(Pixel coordinate grounding data)
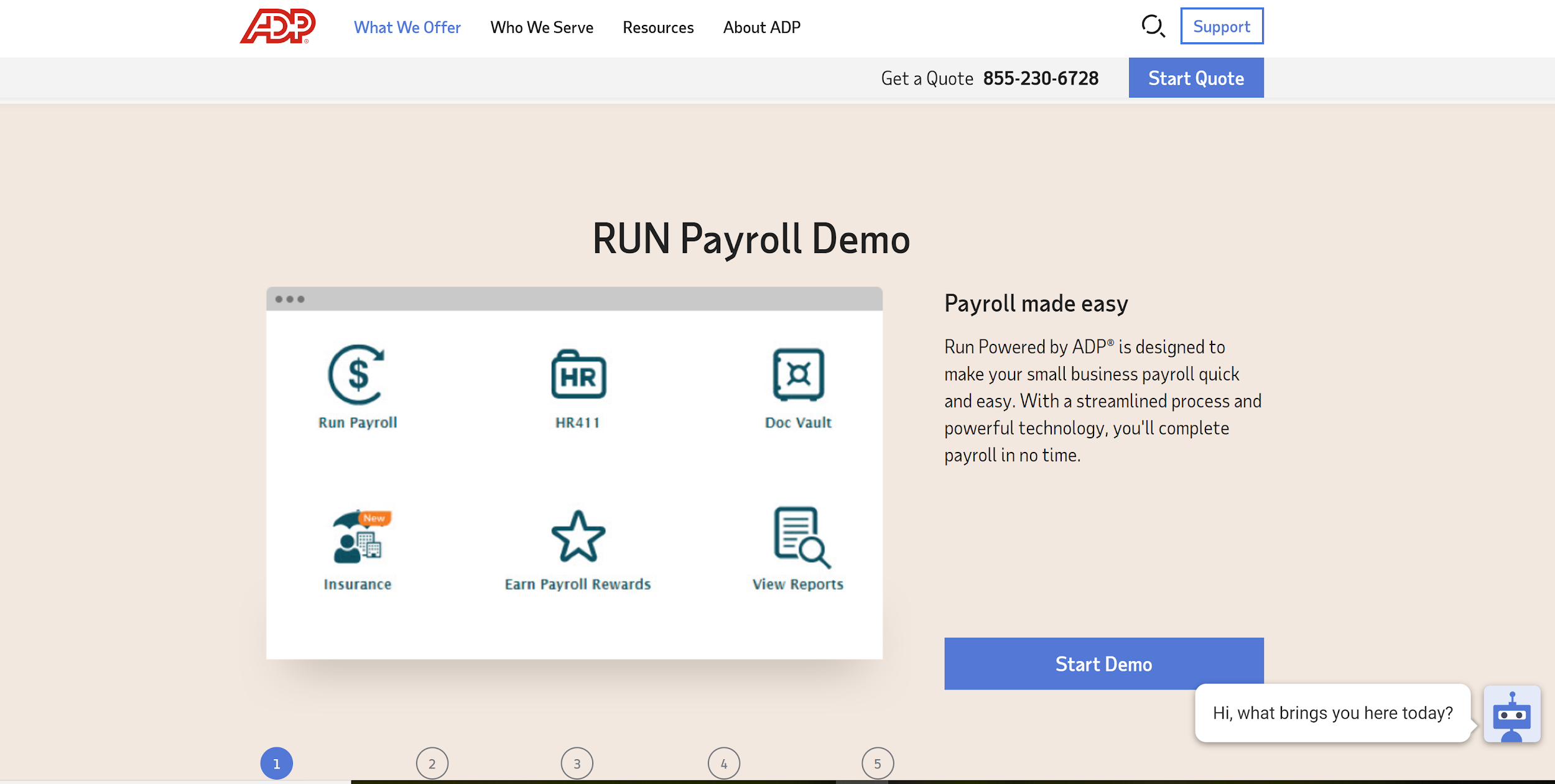Click the ADP logo
Screen dimensions: 1555x784
click(277, 26)
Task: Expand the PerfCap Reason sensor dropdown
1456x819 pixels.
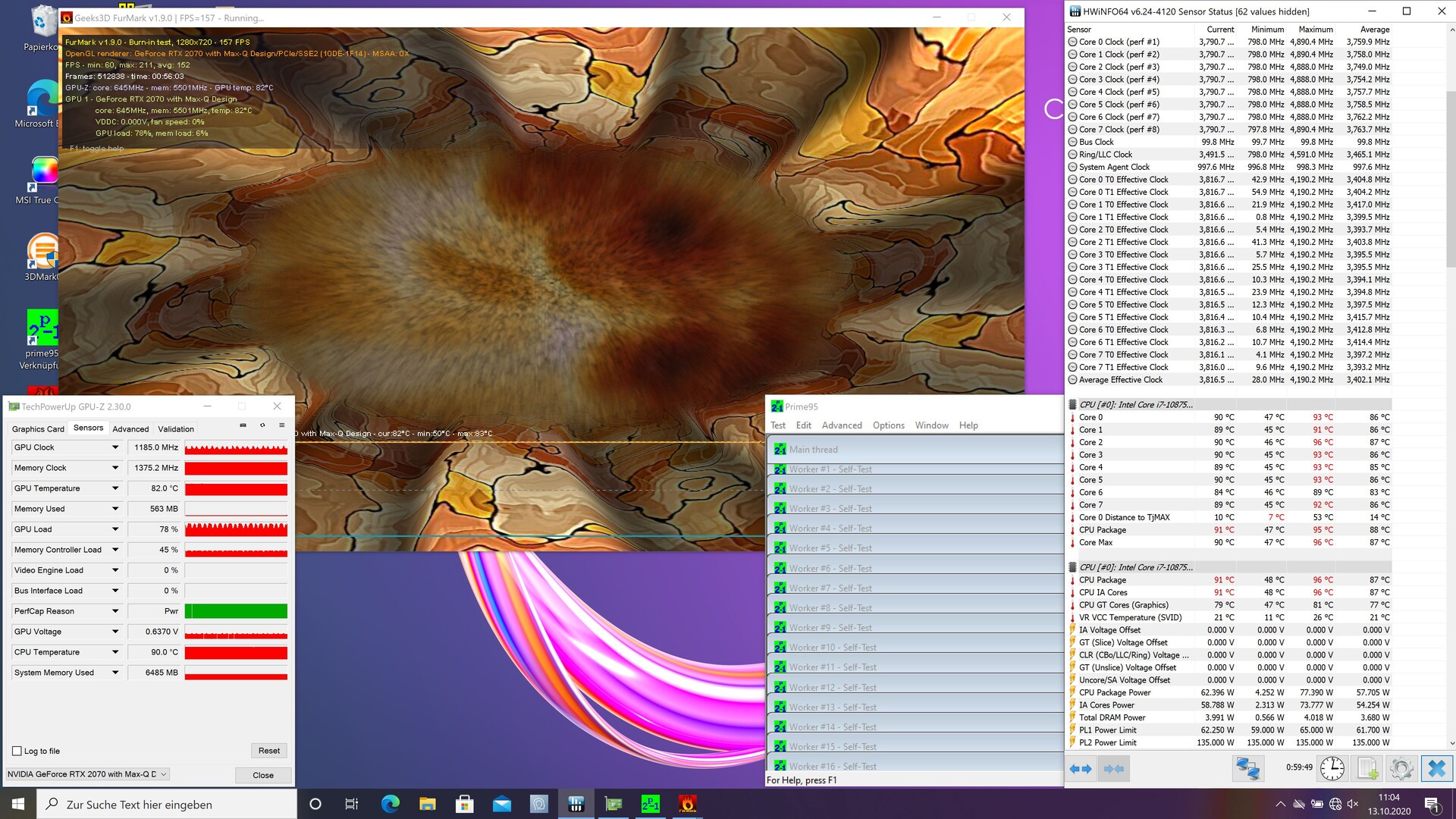Action: click(x=115, y=611)
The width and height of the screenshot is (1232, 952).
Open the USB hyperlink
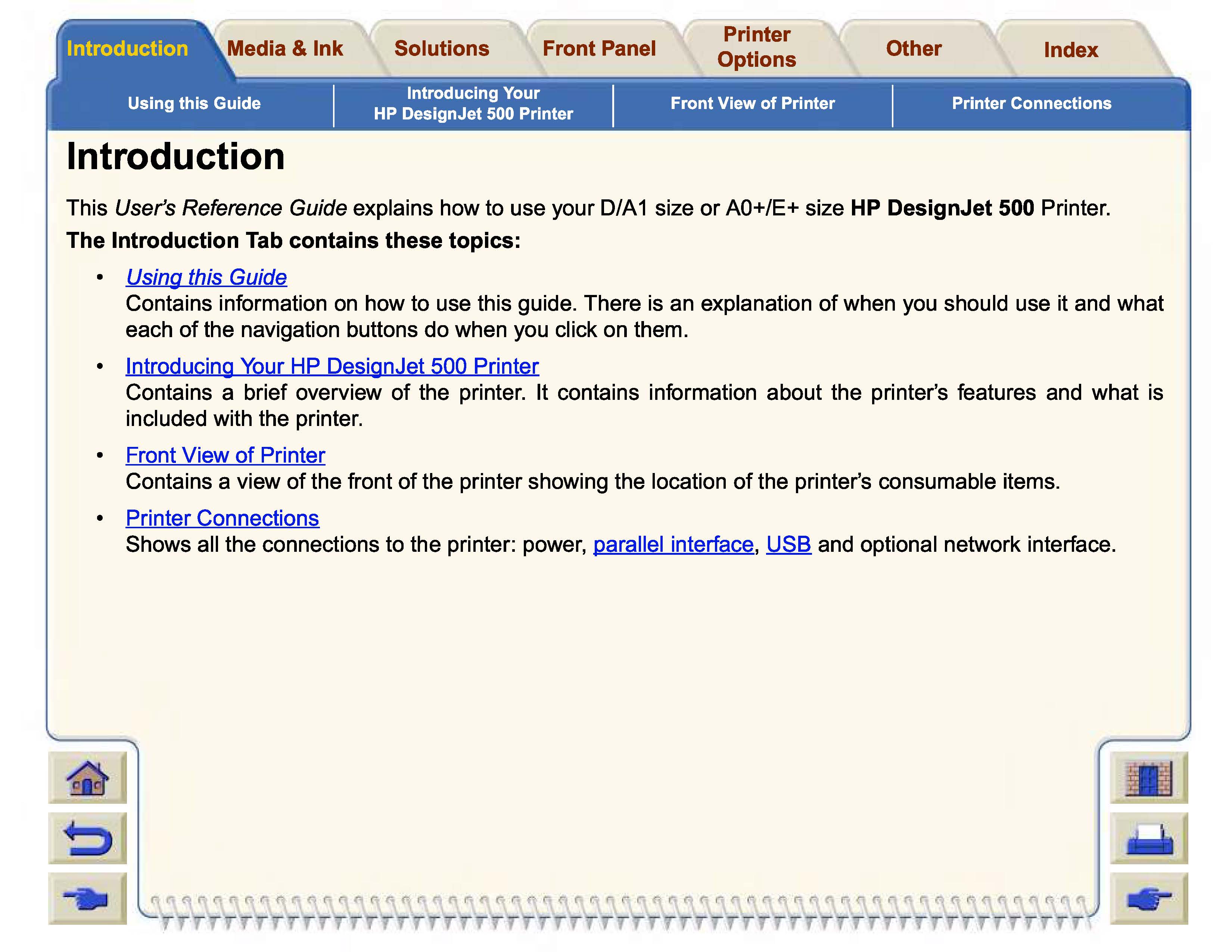[x=788, y=545]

> _DESCRIPTION OF THE TASK_: Your task is to reproduce exactly the lines running from the line that contains "Task: Expand the" to the end of the records, pictures excluded.

> _TASK ANSWER_:
Task: Expand the PerfCap Reason sensor dropdown
1456x819 pixels.
Action: click(x=115, y=611)
The width and height of the screenshot is (1232, 952).
Open the USB hyperlink
[x=788, y=545]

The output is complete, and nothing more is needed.